◆ STATED GOAL
Return every line of the records below that contains the string "text", matching case exactly.

◆ INPUT ROWS
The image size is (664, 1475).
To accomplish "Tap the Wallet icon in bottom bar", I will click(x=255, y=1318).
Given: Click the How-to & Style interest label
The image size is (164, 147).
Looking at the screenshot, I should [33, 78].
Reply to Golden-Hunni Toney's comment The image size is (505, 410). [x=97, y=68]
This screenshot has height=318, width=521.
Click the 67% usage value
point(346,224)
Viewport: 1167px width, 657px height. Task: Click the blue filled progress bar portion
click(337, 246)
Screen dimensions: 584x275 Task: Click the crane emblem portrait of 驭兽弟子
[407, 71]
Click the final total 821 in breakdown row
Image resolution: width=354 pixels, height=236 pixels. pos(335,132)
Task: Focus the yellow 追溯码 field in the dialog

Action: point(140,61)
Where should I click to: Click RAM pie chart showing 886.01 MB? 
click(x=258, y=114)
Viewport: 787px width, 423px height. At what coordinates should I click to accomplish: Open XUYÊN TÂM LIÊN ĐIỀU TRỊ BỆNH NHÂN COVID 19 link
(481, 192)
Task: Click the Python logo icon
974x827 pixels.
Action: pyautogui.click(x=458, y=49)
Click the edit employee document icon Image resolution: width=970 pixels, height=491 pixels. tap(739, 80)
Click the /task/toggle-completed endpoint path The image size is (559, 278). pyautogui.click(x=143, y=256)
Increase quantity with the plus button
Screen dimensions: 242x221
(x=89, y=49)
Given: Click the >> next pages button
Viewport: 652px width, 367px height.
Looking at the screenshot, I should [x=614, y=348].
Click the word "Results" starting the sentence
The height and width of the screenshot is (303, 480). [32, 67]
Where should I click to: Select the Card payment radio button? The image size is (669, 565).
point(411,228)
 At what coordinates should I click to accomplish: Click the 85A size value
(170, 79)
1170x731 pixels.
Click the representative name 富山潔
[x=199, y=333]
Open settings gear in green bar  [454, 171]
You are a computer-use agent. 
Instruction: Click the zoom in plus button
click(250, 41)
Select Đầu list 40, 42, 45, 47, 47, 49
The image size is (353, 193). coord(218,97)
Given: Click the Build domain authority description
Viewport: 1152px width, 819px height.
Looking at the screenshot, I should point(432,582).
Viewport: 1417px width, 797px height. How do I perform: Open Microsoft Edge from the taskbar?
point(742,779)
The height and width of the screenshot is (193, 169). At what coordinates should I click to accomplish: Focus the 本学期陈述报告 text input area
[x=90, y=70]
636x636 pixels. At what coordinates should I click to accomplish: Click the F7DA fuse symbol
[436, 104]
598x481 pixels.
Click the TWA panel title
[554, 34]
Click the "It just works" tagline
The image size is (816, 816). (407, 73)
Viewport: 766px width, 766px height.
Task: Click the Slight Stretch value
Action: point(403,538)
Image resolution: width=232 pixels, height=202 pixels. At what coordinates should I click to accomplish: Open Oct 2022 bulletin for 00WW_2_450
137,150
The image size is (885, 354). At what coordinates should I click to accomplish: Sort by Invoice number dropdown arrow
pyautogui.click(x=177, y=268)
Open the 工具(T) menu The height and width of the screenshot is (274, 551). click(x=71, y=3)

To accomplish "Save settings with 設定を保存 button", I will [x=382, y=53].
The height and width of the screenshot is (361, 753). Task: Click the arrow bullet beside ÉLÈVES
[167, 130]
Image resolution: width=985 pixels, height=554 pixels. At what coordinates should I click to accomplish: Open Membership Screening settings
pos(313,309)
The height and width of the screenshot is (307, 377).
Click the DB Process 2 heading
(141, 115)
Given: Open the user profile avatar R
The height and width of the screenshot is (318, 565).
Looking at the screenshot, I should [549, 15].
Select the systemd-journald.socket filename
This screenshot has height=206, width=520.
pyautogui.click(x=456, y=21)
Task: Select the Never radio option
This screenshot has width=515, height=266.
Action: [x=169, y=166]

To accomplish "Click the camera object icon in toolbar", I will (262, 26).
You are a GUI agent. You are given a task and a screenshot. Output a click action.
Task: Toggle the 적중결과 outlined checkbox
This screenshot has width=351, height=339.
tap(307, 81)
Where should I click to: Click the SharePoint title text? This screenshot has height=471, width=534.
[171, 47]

◆ SOLUTION FOR THIS PROBLEM
The height and width of the screenshot is (193, 169). At what coordinates should I click to accomplish: Focus the 本学期陈述报告 text input area
Where should I click to: Click the SharePoint title text? This screenshot has height=471, width=534.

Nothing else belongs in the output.